Exposure to STEM opportunities can encourage more K–12 girls to pursue the field, but ongoing mentorship and support can help them build the confidence they need for a future STEM career, showing them the pathway and opportunities that exist for women in these roles.
Girls Who Game is one organization supporting K–12 students with STEM opportunities. Dell, Microsoft and Intel partnered to create this extracurricular program, which uses gaming to encourage students to pursue STEM. Through educational games such as Minecraft, students are taught critical thinking, collaboration, communication, problem-solving skills and more.
Mentorship is one of the group’s three pillars, and it offers multiple opportunities for mentors to connect with players through technology.
Mentoring Opportunities Vary for Girls Who Game Participants
Dell, Microsoft and Intel employees can mentor students through the Girls Who Game program. There are different levels of mentorship, which require different time commitments and different technology, depending on what the employees can offer.
“We wanted to make sure everybody had an opportunity if they wanted to be a mentor,” Latham says. “It didn’t matter how much time they could invest.”
The mentorship opportunity with the least time commitment is asynchronous and requires mentors to create a five-minute video on Flipgrid. In the video, they describe the path they took to their current role, including exciting moments and stumbling blocks. Participating students can access all the Flipgrid videos the mentors create.
There are also panel interviews, in which three or four employees share their experiences. After watching the panel, players are encouraged to ask questions. The participating students are coached ahead of time on how to ask good questions and engage with adults in a professional manner.
The final mentorship opportunity is a one-on-one mentorship and is offered to students who have experience with the program.
“When we first started, we had so much interest that we started to double up, and we had students with multiple mentors,” Latham says.
The panel discussions and one-on-one mentorships are managed virtually using Microsoft Teams.
“We have a full-time project manager who takes care of any technical aspects on the front end,” Latham says. “Sometimes she will do a prep call with the district, and she preps the mentors as well to make sure they’re ready.”
Technology Makes Games and Mentors Accessible to K–12 Participants
Many of the participants in the Girls Who Game program have access to devices to play the games and connect with their mentors.
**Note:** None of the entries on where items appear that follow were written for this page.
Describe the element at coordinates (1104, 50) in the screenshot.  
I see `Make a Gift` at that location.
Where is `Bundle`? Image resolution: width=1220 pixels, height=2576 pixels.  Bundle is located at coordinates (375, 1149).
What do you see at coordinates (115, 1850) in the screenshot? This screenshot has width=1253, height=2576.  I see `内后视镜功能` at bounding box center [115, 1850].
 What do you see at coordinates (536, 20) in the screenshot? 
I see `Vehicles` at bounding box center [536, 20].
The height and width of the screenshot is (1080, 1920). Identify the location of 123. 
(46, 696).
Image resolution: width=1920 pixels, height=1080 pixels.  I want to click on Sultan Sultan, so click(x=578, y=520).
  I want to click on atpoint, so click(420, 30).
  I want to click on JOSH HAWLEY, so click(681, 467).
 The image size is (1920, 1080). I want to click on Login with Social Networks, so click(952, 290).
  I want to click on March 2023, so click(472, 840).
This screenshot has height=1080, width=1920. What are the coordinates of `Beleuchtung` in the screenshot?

The program provides laptops to those who need them.
Girls Who Game operates as an extracurricular activity and therefore takes place on school grounds. “Because the mentorship opportunities occur at school and we’re not asking them to connect to Wi-Fi at home, most of the time students do have connectivity,” Latham says.
The devices, programs and connectivity give K–12 students the opportunity to learn skills and see themselves in a STEM career, opening the field to a wider group of future employees.